Lipatan di kening Rion bertambah setelah mendengar kalimat terakhir Sandra. Lalu, sepasang mata Rion mengecil melihat senyum licik Sandra. “Apa yang ada di dalam otak kecilmu itu? Siapa yang melecehkan siapa?”
“Kamu. Kamu melecehkanku. Kamu menciumku tanpa permisi.”
Rion berdecak. “Itu bukan ciuman. Itu hanya permainan bibir. Jangan bilang kamu belum pernah melakukannya. Aku tidak akan percaya.”
Sandra melipat kedua tangan di depan d**a. Gadis itu menatap lekat Rion. Beberapa saat yang Sandra lakukan hanya menatap lekat-lekat Rion, sementara lipatan halus mulai muncul di kening yang tertutup beberapa helai rambut yang terlepas dari ikatannya.
“Kenapa kamu suka balapan?" tanya Sandra yang sudah tidak lagi membahas percakapan sebelumnya. “Ayolah, jawab saja. Aku punya penawaran bagus untukmu.”

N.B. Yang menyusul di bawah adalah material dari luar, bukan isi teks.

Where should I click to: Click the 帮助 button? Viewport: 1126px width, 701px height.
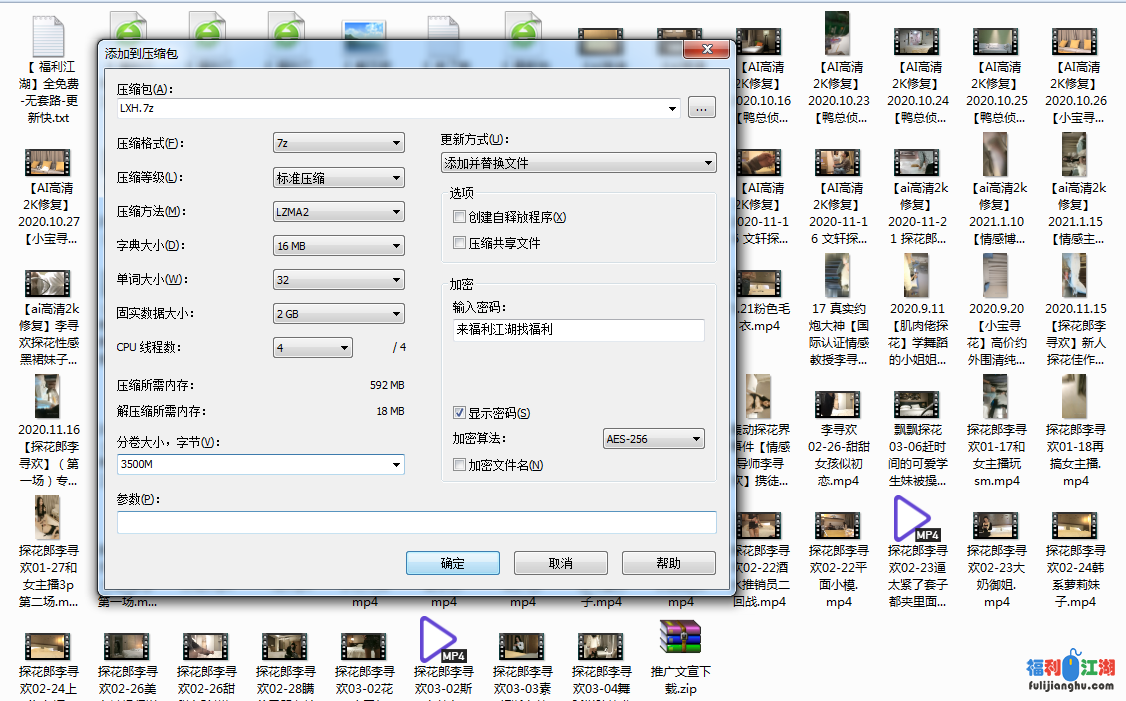click(x=668, y=563)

Rion terdiam beberapa saat sebelum akhirnya membuka mulut. “Untuk mendapatkan uang,” ujarnya jujur. Dia tidak mau menggunakan uang dari keluarganya. Rion sudah memutuskan untuk tidak terhubung dengan keluarga Jaquine. Tidak sedikit pun.
Rion mengernyit melihat senyum mencurigakan gadis di sebelahnya. Kepala pria muda tersebut meneleng. “Apa yang sedang kamu pikirkan?”
Sandra tidak langsung menjawab. Gadis itu meneliti penampilan Rion. Menyisir penampilan pria tersebut dari ujung kepala hingga ujung kaki. Membuat yang ditatap merasa jengah. Namun, Sandra tidak peduli. Dia punya ide yang sangat brilian.
“Jangan menatapku seperti itu. Kamu akan jatuh cinta dan berakhir kecewa karena aku tidak tertarik padamu.”
Sandra refleks berdecih. “Aku juga tidak tertarik padamu. Di luar sana banyak pria yang mengejarku. Untuk apa aku tertarik pada orang sepertimu? Tidak punya empati pada perempuan. Hanya perempuan bodoh yang tertarik pada pria sepertimu.” Sandra mencebik. “Jadi, jangan besar kepala. Aku hanya sedang memastikan tidak salah memilih.”
Rion menggelengkan kepala. Pemuda itu mengangkat tangan kanan, menunduk memperhatikan benda yang melingkari pergelangannya. “Kurasa sekarang sudah aman,” ujarnya pelan. Pria itu kemudian menoleh ke arah pintu yang masih tertutup. “Kemana Margaret?” tanya Rion pada dirinya sendiri. Seharusnya Margaret menemuinya lagi setelah orang-orang itu pergi.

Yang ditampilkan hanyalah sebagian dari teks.